Exercise input
###

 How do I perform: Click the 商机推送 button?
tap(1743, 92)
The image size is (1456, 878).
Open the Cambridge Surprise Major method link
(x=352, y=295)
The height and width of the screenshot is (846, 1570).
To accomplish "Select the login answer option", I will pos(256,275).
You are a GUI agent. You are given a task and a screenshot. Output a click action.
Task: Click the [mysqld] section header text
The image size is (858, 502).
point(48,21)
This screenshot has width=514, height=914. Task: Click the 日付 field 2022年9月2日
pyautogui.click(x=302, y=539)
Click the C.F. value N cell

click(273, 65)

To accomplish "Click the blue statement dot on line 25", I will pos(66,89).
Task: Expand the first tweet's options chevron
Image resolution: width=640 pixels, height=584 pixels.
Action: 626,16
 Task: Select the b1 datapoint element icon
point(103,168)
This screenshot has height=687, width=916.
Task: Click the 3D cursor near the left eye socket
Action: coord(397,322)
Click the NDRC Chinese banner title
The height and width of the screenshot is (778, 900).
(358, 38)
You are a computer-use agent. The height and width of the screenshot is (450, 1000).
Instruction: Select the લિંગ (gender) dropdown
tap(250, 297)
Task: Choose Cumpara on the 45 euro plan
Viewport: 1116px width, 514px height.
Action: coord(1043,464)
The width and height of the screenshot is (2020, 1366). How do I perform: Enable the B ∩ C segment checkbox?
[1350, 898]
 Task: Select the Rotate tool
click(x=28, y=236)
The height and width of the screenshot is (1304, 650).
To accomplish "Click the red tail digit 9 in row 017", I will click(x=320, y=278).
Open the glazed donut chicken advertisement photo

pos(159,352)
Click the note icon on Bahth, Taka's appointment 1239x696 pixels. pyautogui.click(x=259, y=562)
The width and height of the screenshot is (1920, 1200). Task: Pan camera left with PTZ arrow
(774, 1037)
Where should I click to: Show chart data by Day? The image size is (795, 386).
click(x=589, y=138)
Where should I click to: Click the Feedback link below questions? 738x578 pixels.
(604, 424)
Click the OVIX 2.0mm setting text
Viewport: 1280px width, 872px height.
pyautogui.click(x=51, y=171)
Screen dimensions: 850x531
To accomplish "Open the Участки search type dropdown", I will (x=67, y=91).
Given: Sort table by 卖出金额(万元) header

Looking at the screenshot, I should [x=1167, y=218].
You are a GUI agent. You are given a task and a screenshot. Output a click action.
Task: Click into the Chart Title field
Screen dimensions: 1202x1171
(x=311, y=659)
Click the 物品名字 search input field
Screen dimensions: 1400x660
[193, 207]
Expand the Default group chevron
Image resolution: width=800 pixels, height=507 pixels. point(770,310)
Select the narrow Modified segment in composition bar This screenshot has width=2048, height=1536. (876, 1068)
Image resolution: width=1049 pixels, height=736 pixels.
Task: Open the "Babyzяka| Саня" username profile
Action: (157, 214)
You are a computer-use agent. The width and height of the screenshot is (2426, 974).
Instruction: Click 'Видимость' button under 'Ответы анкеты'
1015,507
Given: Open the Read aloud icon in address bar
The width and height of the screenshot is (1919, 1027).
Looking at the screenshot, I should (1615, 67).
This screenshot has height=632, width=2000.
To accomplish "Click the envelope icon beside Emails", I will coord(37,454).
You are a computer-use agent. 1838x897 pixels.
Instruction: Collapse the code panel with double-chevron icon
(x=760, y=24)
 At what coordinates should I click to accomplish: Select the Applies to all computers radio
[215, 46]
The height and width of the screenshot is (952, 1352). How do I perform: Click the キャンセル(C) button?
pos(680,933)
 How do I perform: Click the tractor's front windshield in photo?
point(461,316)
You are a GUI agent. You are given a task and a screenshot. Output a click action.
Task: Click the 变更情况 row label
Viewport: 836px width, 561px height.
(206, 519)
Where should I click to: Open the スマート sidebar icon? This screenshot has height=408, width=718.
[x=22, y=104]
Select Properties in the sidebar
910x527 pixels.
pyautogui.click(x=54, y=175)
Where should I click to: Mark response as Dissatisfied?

###

What lines in the data hold the word "will"? Return them.

Task output
To accomplish "Select the login answer option", I will pos(256,275).
To accomplish "Click the blue statement dot on line 25", I will pos(66,89).
To accomplish "Click the red tail digit 9 in row 017", I will click(x=320, y=278).
To accomplish "Open the Участки search type dropdown", I will (x=67, y=91).
To accomplish "Click the envelope icon beside Emails", I will coord(37,454).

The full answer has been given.